• _TASK STATEMENT_: Recast the stretch from the line containing "Where should I click to: Click the thumbs-up" through the line containing "Action: (x=985, y=505)" as a JSON list of strings, one string per line, leaving out blank lines.

• _SUPPLIED RECORDS_:

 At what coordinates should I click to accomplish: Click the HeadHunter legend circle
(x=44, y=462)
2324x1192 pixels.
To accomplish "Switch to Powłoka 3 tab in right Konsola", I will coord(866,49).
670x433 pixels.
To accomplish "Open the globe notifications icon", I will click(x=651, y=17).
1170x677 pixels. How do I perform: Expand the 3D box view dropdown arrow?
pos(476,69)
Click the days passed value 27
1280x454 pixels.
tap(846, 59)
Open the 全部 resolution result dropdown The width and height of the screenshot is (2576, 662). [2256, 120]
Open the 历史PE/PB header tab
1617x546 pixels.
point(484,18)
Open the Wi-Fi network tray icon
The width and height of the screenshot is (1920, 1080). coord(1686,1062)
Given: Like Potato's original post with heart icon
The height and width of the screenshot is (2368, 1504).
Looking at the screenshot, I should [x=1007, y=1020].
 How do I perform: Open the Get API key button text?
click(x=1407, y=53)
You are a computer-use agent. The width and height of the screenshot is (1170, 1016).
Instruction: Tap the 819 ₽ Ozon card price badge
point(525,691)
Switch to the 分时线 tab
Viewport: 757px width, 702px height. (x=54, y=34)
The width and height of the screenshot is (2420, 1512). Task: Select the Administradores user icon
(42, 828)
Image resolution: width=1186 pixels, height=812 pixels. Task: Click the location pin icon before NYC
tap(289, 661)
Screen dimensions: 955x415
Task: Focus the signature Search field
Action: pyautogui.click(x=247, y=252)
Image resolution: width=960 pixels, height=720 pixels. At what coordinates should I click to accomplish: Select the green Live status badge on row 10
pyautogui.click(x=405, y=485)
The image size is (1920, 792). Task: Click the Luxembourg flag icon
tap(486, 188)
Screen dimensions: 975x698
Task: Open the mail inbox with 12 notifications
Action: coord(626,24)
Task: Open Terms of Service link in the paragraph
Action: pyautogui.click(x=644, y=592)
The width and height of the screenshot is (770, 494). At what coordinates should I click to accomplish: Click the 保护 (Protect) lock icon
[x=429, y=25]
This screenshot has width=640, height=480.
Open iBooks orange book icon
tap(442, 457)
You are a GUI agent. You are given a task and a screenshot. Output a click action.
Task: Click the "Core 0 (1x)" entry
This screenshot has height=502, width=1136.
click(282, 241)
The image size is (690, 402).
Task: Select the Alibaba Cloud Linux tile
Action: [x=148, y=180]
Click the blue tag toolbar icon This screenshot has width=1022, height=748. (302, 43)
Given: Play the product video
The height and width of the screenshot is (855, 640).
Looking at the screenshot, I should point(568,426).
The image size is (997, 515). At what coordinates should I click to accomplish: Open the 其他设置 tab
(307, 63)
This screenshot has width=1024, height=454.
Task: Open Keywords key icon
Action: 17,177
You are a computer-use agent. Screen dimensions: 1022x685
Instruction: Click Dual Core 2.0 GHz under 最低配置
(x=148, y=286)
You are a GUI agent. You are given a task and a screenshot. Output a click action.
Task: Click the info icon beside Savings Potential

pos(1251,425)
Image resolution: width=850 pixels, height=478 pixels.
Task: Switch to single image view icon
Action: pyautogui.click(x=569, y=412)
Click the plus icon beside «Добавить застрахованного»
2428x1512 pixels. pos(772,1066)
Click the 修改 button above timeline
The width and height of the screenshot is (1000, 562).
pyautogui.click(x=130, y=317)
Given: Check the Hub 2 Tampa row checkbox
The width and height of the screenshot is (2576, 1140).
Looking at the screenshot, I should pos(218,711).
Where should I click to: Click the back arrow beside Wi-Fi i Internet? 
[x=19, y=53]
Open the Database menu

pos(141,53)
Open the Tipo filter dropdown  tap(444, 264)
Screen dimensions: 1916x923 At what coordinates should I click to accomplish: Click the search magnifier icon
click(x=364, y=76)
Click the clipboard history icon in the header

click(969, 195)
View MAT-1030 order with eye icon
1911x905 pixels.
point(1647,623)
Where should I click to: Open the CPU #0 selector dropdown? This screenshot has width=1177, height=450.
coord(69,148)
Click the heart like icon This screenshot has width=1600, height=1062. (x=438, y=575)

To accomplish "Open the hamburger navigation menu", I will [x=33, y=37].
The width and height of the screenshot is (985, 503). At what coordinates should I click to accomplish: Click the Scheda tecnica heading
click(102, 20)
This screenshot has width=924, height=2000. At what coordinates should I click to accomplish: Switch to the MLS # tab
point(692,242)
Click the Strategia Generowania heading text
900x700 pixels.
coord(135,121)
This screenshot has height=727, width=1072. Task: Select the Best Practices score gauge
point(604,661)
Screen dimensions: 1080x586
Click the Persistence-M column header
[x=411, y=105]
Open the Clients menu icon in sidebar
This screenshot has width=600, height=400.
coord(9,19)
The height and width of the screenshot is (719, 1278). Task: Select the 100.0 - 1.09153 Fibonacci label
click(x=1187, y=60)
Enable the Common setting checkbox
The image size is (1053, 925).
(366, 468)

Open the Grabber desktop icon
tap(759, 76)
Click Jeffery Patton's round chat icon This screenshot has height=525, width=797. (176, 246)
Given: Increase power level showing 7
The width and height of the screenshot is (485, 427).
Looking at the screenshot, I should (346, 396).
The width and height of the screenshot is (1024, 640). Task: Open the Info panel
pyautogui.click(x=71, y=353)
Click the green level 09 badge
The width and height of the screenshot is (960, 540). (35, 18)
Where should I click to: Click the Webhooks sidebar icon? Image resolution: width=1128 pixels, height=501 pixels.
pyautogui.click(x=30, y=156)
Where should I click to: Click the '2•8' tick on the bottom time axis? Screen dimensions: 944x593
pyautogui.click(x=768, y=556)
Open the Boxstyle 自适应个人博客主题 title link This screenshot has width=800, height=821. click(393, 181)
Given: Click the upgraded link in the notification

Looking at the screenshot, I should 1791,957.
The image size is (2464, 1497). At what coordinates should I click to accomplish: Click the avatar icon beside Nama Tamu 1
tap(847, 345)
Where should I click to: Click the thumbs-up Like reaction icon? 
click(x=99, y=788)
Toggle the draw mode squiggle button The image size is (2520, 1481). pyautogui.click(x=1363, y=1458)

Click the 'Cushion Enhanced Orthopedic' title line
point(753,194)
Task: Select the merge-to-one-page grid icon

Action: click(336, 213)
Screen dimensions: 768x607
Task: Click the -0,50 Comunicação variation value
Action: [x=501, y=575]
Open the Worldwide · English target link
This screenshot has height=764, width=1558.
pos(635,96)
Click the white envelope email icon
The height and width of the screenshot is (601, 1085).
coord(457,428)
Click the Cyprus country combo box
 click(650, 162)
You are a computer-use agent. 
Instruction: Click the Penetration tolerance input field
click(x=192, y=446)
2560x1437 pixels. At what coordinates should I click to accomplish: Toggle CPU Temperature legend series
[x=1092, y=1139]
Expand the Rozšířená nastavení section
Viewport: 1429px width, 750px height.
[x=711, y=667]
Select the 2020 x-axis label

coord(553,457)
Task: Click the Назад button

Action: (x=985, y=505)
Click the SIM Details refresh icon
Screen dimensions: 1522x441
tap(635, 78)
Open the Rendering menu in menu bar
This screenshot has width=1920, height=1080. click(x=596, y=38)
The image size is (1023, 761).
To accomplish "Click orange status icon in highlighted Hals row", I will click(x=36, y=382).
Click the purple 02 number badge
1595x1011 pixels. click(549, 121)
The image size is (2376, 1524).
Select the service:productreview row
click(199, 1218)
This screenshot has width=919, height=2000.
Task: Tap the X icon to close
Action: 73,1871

• _RESPONSE TO THE TASK_:
[
  "Where should I click to: Click the thumbs-up Like reaction icon? ",
  "click(x=99, y=788)",
  "Toggle the draw mode squiggle button The image size is (2520, 1481). pyautogui.click(x=1363, y=1458)",
  "Click the 'Cushion Enhanced Orthopedic' title line",
  "point(753,194)",
  "Task: Select the merge-to-one-page grid icon",
  "Action: click(336, 213)",
  "Screen dimensions: 768x607",
  "Task: Click the -0,50 Comunicação variation value",
  "Action: [x=501, y=575]",
  "Open the Worldwide · English target link",
  "This screenshot has height=764, width=1558.",
  "pos(635,96)",
  "Click the white envelope email icon",
  "The height and width of the screenshot is (601, 1085).",
  "coord(457,428)",
  "Click the Cyprus country combo box",
  " click(650, 162)",
  "You are a computer-use agent. ",
  "Instruction: Click the Penetration tolerance input field",
  "click(x=192, y=446)",
  "2560x1437 pixels. At what coordinates should I click to accomplish: Toggle CPU Temperature legend series",
  "[x=1092, y=1139]",
  "Expand the Rozšířená nastavení section",
  "Viewport: 1429px width, 750px height.",
  "[x=711, y=667]",
  "Select the 2020 x-axis label",
  "coord(553,457)",
  "Task: Click the Назад button",
  "Action: (x=985, y=505)"
]